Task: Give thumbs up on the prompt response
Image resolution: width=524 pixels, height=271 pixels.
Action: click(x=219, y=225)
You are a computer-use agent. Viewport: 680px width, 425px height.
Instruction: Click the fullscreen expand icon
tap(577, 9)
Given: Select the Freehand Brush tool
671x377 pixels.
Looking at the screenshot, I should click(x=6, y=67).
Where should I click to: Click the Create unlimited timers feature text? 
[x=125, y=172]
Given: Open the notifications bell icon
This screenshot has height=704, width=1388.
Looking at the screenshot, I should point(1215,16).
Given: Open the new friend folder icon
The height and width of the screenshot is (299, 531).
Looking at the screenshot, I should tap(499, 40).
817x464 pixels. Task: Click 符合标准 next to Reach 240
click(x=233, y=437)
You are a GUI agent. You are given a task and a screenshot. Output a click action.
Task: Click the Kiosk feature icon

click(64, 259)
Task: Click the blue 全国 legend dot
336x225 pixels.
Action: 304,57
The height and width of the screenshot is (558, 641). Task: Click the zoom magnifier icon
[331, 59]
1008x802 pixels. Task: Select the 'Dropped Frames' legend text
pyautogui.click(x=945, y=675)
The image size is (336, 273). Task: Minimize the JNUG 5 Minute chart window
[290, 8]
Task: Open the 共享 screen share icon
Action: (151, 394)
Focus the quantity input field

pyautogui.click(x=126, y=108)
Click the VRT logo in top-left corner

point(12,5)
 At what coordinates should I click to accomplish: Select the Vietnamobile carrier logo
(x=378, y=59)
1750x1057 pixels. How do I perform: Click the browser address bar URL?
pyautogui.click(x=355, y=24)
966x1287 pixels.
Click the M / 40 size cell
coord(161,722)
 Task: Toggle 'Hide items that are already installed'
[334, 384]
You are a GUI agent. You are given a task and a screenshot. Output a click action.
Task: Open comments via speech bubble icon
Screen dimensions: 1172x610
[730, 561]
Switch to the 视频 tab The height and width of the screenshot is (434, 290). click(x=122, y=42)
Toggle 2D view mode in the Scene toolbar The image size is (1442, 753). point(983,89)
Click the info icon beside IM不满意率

Your instructions:
Format everything from the start of the material down to and including the line containing "tap(577, 9)" as a Markdown table with the columns Row and Text. Give each line its row number and leave out blank lines.

Correct output:
| Row | Text |
|---|---|
| 1 | Task: Give thumbs up on the prompt response |
| 2 | Image resolution: width=524 pixels, height=271 pixels. |
| 3 | Action: click(x=219, y=225) |
| 4 | You are a computer-use agent. Viewport: 680px width, 425px height. |
| 5 | Instruction: Click the fullscreen expand icon |
| 6 | tap(577, 9) |